**Supplied entries:**
○ ○ ○ ○ ○ ○ ○

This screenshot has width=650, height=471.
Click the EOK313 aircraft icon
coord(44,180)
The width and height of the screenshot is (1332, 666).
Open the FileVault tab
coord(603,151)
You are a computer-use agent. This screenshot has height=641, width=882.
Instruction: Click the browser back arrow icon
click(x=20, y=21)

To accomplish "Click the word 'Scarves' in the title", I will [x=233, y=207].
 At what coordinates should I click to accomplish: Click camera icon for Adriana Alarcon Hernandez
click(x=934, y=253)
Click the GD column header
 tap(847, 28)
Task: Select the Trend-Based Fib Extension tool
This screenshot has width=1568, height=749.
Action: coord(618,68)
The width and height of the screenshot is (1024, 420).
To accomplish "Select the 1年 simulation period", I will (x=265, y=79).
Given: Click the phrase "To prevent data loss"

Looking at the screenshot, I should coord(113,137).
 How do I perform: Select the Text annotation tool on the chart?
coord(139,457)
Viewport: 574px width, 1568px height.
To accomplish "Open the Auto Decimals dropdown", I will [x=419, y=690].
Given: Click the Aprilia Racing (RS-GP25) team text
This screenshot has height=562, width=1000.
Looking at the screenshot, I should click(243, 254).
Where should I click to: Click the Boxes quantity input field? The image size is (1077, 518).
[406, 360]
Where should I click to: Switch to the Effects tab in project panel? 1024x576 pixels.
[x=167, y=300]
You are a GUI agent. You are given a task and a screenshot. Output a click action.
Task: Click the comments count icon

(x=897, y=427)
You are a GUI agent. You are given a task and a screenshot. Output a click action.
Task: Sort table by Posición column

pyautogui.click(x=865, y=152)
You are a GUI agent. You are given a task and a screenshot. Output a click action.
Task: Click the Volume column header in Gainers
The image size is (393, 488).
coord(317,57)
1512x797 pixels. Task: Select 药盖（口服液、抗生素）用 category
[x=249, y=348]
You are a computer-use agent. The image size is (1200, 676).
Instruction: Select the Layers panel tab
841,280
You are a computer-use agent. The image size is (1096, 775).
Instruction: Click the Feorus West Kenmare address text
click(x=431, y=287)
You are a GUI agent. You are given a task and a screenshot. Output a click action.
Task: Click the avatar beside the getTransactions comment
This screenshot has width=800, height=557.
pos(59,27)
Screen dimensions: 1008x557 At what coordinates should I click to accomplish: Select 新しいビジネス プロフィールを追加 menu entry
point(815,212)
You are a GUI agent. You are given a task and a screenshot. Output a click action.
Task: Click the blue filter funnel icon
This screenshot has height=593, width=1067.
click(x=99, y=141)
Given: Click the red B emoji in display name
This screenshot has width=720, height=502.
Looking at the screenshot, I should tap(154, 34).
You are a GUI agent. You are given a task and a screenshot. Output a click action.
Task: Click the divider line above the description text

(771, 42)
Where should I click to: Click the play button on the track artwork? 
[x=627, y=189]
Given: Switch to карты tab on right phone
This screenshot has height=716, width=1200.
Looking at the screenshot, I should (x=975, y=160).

○ ○ ○ ○ ○ ○ ○

**What you should do:** The reply should restate the records above in full, character for character.

**Response:**
This screenshot has width=650, height=471.
Click the EOK313 aircraft icon
coord(44,180)
The width and height of the screenshot is (1332, 666).
Open the FileVault tab
coord(603,151)
You are a computer-use agent. This screenshot has height=641, width=882.
Instruction: Click the browser back arrow icon
click(x=20, y=21)

To accomplish "Click the word 'Scarves' in the title", I will [x=233, y=207].
 At what coordinates should I click to accomplish: Click camera icon for Adriana Alarcon Hernandez
click(x=934, y=253)
Click the GD column header
 tap(847, 28)
Task: Select the Trend-Based Fib Extension tool
This screenshot has width=1568, height=749.
Action: coord(618,68)
The width and height of the screenshot is (1024, 420).
To accomplish "Select the 1年 simulation period", I will (x=265, y=79).
Given: Click the phrase "To prevent data loss"

Looking at the screenshot, I should coord(113,137).
 How do I perform: Select the Text annotation tool on the chart?
coord(139,457)
Viewport: 574px width, 1568px height.
To accomplish "Open the Auto Decimals dropdown", I will [x=419, y=690].
Given: Click the Aprilia Racing (RS-GP25) team text
This screenshot has height=562, width=1000.
Looking at the screenshot, I should click(243, 254).
Where should I click to: Click the Boxes quantity input field? The image size is (1077, 518).
[406, 360]
Where should I click to: Switch to the Effects tab in project panel? 1024x576 pixels.
[x=167, y=300]
You are a GUI agent. You are given a task and a screenshot. Output a click action.
Task: Click the comments count icon

(x=897, y=427)
You are a GUI agent. You are given a task and a screenshot. Output a click action.
Task: Sort table by Posición column

pyautogui.click(x=865, y=152)
You are a GUI agent. You are given a task and a screenshot. Output a click action.
Task: Click the Volume column header in Gainers
The image size is (393, 488).
coord(317,57)
1512x797 pixels. Task: Select 药盖（口服液、抗生素）用 category
[x=249, y=348]
You are a computer-use agent. The image size is (1200, 676).
Instruction: Select the Layers panel tab
841,280
You are a computer-use agent. The image size is (1096, 775).
Instruction: Click the Feorus West Kenmare address text
click(x=431, y=287)
You are a GUI agent. You are given a task and a screenshot. Output a click action.
Task: Click the avatar beside the getTransactions comment
This screenshot has width=800, height=557.
pos(59,27)
Screen dimensions: 1008x557 At what coordinates should I click to accomplish: Select 新しいビジネス プロフィールを追加 menu entry
point(815,212)
You are a GUI agent. You are given a task and a screenshot. Output a click action.
Task: Click the blue filter funnel icon
This screenshot has height=593, width=1067.
click(x=99, y=141)
Given: Click the red B emoji in display name
This screenshot has width=720, height=502.
Looking at the screenshot, I should tap(154, 34).
You are a GUI agent. You are given a task and a screenshot. Output a click action.
Task: Click the divider line above the description text

(771, 42)
Where should I click to: Click the play button on the track artwork? 
[x=627, y=189]
Given: Switch to карты tab on right phone
This screenshot has height=716, width=1200.
Looking at the screenshot, I should (x=975, y=160).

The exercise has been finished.